What is a Monetarist
A monetarist is an economist who holds the strong belief that the economy's performance is determined almost entirely by changes in the money supply. Monetarists postulate that the economic health of an economy can be best controlled by changes in the monetary supply, or money, by a governing body.
BREAKING DOWN Monetarist
At its core, monetarism is an economic formula. It states that money supply multiplied by its velocity (the rate at which money changes hands in an economy) is equal to nominal expenditures in the economy (goods and services multiplied by price). While this makes sense, monetarists say velocity is generally stable, which is up for debate.
The most well-known monetarist is Milton Friedman, who wrote about his beliefs in the book "A Monetary History of The United States, 1867 - 1960." In the book he, along with Anna Schwartz, argued in favor of monetarism as a combat to the economic impacts of inflation. They argued that a lack of money supply was a cause of the Great Depression.
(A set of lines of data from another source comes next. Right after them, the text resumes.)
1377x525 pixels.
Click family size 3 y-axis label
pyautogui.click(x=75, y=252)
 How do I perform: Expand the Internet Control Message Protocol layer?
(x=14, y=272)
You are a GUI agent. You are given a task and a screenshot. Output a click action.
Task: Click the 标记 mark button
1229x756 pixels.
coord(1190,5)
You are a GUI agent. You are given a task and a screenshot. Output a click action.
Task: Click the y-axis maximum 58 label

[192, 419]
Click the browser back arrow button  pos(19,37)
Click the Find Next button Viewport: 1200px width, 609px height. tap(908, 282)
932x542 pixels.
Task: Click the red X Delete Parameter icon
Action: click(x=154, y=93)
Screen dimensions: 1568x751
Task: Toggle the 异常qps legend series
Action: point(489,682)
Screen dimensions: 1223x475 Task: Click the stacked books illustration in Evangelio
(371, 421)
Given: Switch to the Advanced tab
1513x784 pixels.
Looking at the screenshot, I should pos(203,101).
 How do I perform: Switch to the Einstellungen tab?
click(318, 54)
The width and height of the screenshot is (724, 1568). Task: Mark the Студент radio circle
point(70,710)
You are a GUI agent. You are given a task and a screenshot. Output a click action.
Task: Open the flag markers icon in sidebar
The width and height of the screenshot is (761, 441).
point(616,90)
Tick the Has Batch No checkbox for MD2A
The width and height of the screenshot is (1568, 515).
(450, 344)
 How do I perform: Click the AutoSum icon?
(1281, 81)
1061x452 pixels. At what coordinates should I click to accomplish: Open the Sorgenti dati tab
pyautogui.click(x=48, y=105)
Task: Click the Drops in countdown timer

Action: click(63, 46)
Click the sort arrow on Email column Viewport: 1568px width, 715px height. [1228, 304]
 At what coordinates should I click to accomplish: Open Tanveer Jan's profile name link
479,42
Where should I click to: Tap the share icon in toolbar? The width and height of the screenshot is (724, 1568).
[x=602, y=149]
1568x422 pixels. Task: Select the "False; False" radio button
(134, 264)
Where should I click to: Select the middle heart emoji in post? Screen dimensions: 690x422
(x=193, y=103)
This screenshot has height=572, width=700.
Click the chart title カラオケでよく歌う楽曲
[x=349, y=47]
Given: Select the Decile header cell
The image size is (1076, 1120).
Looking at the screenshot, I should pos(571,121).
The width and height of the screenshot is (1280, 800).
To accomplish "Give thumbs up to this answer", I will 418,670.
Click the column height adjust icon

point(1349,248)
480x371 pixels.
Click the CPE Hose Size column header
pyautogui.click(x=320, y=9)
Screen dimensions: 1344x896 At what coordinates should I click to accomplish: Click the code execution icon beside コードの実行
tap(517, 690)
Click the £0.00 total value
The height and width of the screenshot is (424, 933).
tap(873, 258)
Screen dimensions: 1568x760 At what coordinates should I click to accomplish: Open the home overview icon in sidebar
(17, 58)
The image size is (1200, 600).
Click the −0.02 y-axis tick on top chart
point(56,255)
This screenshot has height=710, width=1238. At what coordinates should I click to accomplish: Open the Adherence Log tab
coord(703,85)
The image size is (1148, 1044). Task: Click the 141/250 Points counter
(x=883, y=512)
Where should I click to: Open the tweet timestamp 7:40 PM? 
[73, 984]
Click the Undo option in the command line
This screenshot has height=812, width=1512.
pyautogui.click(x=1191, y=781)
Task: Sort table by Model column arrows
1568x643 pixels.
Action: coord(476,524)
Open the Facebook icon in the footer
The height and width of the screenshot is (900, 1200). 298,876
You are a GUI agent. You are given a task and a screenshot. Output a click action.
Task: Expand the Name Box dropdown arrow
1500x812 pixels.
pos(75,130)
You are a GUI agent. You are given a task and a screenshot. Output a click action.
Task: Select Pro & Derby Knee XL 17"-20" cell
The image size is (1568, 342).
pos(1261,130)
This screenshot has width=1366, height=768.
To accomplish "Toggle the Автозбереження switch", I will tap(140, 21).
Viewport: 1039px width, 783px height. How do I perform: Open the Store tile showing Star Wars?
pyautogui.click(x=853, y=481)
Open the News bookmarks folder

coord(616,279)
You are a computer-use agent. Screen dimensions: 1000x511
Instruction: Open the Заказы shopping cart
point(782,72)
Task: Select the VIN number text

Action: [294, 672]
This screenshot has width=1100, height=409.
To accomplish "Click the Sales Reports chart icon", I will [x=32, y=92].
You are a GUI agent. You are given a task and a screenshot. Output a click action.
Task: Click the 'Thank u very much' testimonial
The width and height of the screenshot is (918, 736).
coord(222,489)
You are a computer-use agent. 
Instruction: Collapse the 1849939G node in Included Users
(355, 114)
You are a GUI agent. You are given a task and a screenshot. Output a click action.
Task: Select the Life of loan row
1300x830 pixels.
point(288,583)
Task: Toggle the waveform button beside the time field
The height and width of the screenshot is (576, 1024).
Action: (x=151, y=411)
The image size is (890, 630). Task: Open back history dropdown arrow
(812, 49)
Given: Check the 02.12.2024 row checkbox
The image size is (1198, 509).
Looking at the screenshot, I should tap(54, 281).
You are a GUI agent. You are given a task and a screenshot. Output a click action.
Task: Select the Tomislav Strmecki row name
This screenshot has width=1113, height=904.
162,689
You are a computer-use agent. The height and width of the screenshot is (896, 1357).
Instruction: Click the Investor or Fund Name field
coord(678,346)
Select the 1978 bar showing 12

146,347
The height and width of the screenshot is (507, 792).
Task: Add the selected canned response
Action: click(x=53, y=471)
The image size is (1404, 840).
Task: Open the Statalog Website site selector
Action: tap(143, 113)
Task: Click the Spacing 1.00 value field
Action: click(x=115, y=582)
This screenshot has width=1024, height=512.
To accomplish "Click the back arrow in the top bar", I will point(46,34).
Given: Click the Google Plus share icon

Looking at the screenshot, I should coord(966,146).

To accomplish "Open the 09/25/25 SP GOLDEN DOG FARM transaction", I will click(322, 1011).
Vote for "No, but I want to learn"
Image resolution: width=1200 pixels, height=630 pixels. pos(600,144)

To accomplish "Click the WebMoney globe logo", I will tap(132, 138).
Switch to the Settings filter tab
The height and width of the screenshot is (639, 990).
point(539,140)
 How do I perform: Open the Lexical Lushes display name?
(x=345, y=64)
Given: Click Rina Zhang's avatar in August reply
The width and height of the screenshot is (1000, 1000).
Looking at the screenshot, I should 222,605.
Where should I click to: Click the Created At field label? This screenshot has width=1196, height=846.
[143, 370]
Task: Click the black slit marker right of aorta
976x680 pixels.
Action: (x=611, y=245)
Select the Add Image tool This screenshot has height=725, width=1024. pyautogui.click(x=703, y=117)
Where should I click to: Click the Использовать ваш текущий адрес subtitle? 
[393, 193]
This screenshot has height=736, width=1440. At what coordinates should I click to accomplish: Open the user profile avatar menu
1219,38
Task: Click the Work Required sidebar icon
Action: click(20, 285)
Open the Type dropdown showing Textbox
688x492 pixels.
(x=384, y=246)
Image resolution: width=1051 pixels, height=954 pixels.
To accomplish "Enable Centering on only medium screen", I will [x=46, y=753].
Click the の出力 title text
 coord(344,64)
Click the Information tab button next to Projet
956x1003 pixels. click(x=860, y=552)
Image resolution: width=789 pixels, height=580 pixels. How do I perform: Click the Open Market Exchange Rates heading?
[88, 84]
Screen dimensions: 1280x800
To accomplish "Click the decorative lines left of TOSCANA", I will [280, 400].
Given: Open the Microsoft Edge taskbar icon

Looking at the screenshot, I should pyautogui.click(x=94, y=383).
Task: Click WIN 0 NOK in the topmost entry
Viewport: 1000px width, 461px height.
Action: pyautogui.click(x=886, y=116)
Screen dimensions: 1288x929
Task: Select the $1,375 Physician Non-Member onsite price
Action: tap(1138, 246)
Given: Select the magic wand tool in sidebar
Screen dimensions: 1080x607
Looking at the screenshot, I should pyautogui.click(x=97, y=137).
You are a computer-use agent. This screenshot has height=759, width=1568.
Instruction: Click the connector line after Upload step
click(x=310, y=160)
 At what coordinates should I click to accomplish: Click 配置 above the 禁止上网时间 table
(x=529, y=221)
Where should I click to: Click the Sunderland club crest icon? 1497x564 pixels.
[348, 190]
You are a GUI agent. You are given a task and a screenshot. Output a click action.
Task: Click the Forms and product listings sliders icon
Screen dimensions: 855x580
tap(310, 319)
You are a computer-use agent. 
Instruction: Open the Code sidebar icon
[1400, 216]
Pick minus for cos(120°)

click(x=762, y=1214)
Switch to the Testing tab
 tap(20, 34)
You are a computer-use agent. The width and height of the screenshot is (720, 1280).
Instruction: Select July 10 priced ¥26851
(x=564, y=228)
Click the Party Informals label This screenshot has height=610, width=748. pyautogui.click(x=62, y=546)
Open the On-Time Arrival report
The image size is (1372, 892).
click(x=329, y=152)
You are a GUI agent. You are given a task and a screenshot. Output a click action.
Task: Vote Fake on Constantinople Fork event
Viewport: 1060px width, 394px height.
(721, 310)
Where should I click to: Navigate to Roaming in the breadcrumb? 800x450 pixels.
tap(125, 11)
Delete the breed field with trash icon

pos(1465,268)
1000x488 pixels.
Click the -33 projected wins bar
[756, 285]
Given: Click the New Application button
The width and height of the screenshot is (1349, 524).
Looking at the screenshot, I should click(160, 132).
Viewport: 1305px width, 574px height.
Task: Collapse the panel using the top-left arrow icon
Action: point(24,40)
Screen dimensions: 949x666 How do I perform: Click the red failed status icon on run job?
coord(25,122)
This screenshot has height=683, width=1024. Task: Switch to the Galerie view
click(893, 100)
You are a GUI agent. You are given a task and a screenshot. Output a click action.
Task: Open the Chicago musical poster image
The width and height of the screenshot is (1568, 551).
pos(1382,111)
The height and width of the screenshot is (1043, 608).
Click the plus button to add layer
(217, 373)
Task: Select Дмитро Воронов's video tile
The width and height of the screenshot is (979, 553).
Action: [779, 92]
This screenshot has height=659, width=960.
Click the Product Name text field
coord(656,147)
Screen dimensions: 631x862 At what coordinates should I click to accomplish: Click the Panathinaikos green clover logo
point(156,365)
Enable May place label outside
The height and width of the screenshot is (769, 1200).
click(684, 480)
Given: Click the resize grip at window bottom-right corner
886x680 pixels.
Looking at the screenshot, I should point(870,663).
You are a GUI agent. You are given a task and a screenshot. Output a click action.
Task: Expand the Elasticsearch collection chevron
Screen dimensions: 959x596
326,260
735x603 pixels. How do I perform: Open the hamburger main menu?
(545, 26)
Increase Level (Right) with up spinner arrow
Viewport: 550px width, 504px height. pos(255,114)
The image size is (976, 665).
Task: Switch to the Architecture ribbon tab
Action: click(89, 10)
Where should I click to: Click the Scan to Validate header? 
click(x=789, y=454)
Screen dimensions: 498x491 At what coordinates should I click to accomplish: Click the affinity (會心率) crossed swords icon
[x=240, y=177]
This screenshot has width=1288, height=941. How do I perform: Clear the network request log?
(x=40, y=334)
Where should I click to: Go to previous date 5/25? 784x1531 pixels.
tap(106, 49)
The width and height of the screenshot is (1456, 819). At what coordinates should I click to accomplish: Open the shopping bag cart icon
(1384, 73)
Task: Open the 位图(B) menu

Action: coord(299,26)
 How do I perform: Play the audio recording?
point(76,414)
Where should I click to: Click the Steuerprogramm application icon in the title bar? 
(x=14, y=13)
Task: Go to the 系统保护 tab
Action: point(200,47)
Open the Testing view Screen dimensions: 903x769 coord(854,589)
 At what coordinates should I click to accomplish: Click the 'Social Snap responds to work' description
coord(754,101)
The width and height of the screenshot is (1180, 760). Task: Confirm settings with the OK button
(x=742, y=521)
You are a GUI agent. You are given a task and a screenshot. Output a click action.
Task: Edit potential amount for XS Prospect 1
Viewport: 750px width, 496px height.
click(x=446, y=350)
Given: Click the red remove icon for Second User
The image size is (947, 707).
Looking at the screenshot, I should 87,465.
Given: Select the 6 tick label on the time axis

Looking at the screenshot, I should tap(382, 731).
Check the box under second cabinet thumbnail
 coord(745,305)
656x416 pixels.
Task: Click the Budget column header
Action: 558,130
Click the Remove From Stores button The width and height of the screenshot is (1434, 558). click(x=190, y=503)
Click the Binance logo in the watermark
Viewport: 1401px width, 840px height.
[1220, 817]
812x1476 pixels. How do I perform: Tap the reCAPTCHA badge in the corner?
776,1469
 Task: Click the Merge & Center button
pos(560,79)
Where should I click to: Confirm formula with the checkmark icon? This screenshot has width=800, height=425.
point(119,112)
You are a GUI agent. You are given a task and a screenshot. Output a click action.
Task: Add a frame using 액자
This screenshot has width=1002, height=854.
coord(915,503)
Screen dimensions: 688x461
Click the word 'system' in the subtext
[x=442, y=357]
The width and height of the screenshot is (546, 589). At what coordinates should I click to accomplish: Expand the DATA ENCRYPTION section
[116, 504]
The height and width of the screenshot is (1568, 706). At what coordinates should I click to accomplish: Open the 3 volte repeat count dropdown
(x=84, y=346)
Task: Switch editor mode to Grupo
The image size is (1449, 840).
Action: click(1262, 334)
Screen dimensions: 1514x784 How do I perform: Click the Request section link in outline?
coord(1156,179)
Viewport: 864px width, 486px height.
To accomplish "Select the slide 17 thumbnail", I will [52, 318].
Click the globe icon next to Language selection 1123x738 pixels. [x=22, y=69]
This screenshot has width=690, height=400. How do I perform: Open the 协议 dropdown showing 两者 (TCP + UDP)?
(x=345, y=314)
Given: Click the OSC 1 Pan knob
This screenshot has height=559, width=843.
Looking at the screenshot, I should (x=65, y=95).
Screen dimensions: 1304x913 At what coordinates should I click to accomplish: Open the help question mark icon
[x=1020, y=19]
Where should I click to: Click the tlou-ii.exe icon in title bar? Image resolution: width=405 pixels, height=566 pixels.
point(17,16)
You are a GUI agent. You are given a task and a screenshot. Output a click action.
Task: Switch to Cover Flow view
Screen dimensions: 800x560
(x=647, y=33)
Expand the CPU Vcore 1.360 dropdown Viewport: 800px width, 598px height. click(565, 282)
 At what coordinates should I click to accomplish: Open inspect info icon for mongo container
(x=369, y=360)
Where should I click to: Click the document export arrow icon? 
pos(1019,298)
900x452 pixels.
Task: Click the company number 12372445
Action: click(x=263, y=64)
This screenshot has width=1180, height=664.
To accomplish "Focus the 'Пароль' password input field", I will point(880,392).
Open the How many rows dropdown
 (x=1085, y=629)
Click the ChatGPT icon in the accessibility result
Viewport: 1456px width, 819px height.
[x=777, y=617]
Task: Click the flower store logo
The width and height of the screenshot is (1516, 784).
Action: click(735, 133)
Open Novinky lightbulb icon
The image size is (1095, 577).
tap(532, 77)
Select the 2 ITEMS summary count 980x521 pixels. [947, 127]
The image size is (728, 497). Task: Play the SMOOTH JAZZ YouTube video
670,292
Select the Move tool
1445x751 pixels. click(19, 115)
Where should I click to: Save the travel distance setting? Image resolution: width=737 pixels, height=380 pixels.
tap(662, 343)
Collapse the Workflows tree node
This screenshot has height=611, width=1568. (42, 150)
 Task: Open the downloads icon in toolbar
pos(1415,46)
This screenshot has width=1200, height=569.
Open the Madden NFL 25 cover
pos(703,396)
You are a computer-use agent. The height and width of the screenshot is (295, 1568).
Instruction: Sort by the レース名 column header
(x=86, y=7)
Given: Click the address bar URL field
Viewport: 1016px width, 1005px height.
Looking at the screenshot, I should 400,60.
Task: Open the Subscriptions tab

Monetarists v Gold Standard
Most monetarists opposed the gold standard in that the limited supply of gold would stall the amount of money in the system, which would lead to inflation, something monetarists believe should be controlled by the money supply, which is not possible under the gold standard unless gold is continually mined.
Monetarists view got further credibility when the gold standard collapsed in 1972. As unemployment and inflation soared, Keynesian economics, which was often contrasted to monetarism, was unable to explain the way out of the economic puzzle. On one hand Keynesian economics said high unemployment called for reflation - an increase in the money supply, and on the other hand, rising inflation called for a Keynesian disinflation strategy.
Other monetarists include former Federal Reserve Chairman, Alan Greenspan, and former U.K. Prime Minister, Margaret Thatcher.